The predictions of how the Portland Formula E race would unfold made me feel it would be similarly unfulfilling. And hearing the early-laps radio traffic of drivers boasting that they hadn’t got near full-throttle yet felt pretty unsatisfying too.
But by the end, I was a fan. Purely because the way the podium trio got there showed the skill involved in handling one of these races and positioning yourself at the front when it counts and with the right amount of energy to deploy. There was an enjoyable tension about watching the tactics unfolding and being poised for the moment a break was made. A nice big bass drop in motor race form.
Polesitter Jake Dennis finished second and never fell lower than sixth. Winner Nick Cassidy led 50% of the race. In the period after the second safety car – half the race distance – podium trio Cassidy, Dennis and Antonio Felix da Costa largely monopolised the lead battle bar some Jaguar cameos and a slightly surreal brief top-three appearance for Robin Frijns. Yes there were 403 overtaking moves but a high enough percentage of them had a value in the story of how the race was won. The results were earned with skill and intelligence.
So yes please to a few more races like this. Yes please to more permanent road courses too, I actually loved the look of the Gen3 cars around this IndyCar track on qualifying laps (imagine them with softer tyres!) and I really love that FE/the FIA have got over the paranoia about racing on the same circuit configurations that traditional single-seaters use.

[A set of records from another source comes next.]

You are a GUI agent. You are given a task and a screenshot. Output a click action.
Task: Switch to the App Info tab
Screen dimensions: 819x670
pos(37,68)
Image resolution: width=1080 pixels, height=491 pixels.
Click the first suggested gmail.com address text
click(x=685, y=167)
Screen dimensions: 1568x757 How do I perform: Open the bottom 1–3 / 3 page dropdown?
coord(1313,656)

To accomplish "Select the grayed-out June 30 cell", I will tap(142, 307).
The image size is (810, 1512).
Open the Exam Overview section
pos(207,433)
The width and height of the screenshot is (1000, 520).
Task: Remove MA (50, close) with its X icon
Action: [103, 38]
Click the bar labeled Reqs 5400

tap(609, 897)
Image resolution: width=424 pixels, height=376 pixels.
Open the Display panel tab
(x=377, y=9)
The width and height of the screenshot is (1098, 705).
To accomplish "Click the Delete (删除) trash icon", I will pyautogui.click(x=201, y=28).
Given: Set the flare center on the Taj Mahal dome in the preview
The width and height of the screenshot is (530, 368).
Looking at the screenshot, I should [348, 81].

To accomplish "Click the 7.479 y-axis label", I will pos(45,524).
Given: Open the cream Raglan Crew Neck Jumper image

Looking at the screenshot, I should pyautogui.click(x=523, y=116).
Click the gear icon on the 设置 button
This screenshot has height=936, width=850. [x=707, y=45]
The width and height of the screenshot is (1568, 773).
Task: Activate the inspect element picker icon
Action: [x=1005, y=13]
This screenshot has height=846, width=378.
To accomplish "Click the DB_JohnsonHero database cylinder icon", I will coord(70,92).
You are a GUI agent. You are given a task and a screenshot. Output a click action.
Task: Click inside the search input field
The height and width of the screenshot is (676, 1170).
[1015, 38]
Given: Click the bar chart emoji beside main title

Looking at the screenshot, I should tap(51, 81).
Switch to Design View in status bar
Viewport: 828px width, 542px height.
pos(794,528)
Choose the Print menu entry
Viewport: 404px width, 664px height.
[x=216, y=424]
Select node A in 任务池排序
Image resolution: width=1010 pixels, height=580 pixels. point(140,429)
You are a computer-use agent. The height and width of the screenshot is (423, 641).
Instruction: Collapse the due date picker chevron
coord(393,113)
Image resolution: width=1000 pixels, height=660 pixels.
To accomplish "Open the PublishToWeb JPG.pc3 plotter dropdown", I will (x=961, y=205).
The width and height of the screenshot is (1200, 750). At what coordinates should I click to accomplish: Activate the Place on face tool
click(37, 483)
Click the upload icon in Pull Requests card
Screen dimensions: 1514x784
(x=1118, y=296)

But variety and character are what I want most. I’m really excited that the series is concluding with its most epic street venue in Rome then the sinuous quirkiness of part-indoor ExCeL. One or two races each season that require Portland-style tactics, great. A few purely flat-out, ‘forget the energy percentage’ races, equally great. Everything in the middle, also great. Keep FE’s status as the series where you never know what’s going to happen next and when a race will feature 403 passes and when it will feature 43.